The soil of Pine Island and the rest of the Black Dirt Region makes the flavor of the onions grown there “brighter, sharper, cleaner,” according to local Farmer Cheryl Rogowski. In her estimation, this flavorful distinction is particularly present when it comes to making smoked onion jam, which she says will not taste the same if it is made with onions from a different region.
Kosuga, Rogowski, and many other local farmers are descendants of Polish and Russian immigrants. Their ancestors first settled in the region at a time when most people in that area were of Irish descent — many of whom had made it to the United States to escape the well-known potato famine that gripped Ireland in the middle of the 19th century.
Onions have Been Farmed for Thousands of Years
When Vincent Kosuga took up onion farming, he was following a practice that humans have been practicing for millennia. Onions have been farmed, eaten, and utilized for at least six thousand years. They have been found in archaeological sites that date back to ancient China, India, Iran, and other places around the world.

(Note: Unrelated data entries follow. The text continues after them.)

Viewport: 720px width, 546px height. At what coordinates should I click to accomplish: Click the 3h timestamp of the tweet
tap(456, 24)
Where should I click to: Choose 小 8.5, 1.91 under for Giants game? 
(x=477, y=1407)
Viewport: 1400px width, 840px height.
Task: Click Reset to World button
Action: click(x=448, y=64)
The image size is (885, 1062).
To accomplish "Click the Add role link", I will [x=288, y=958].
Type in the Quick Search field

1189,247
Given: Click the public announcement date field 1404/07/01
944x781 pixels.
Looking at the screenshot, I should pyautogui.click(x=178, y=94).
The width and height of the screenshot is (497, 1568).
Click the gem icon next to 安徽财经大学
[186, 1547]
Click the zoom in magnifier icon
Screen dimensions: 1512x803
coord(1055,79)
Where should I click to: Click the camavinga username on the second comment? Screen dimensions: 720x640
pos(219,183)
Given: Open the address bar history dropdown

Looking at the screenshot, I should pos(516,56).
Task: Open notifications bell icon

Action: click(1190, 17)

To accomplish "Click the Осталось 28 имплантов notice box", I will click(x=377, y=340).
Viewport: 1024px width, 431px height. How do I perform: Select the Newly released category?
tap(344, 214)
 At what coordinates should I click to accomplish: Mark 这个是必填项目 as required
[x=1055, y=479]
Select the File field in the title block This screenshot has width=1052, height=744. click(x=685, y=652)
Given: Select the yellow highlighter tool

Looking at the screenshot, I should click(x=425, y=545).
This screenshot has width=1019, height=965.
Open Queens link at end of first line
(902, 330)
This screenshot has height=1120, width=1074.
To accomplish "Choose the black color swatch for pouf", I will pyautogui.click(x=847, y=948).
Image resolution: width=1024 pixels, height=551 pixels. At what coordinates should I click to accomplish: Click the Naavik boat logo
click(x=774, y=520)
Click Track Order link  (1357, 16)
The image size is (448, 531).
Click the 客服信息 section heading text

The vegetable was not only found in kitchens and mess halls: onion traces were discovered in the tomb of Pharaoh Ramesses IV of Egypt, who ruled around 1150 BC. Around two thousand years ago, a famous Roman military leader named Pliny the Elder wrote not only about the onion as a tasty food but also about its health benefits; he claimed it helped to deal with dysentery and mouth sores and even worked as a sleep aid.
Onions Were a Part of Kosuga’s Hometown Long Before He Came Along
Onions have been an essential part of Pine Island’s history and identity for at least the past two centuries. The area that Kosuga called home has soil that is high in sulfur, which is key to giving the onions grown there a particularly strong and desirable taste — especially when it comes to cooking them.
It’s no surprise, then, that the most famous dish in the restaurant that Kosuga originally founded, “The Jolly Onion,” is its sweet onion soup. The dark and organically rich soil is what gave Pine Island and its surroundings the name of Black Dirt Region. It could be said that Vincent Kosuga’s life would not have become so entangled with onions had he not been born there.
Kosuga Was Part of a Large Population With Russian and Polish Heritage
Kosuga always felt most at home in his hometown of Pine Island: it is where his family and friends lived, where he first learned how to farm and came to love onions, and it was a place that was conscious of and celebrated the Russian and Polish ancestry of many of its residents, Kosuga included. During his youth, there used to be local festivals and celebrations of each year’s harvest that were influenced by the Polish tradition called “Dożynki.”
Elaborate traditional costumes were worn, and people danced to polka music, all while big decorations made to resemble onions surrounded the events. For many, the highlight of these celebrations was the crowning of the Onion Princesses and Onion Queens, who would wear costumes and dance.
Kosuga Was a Businessman During a Booming American Economy
Kosuga was busy becoming an onion magnate in the mid-1950s, a time when America was experiencing an economic boom. Having come out victorious from the Second World War — and without having endured the physical destruction Europe had to recover from — the country began a period of intense industrialization and consumerism that, in many ways defined the identity and reputation of the United States.
Many commercial brands and iconic companies that still thrive today were founded around the time Kosuga and his business partner Siegel were scheming to become rich. Some examples include the popular dinner chain “Denny’s” and fast-food icon “McDonald’s” — founded in 1953 and 1955; the tax company “H&R Block,” which began in 1955; and the retail company “Williams Sonoma,” which opened its first store in 1956.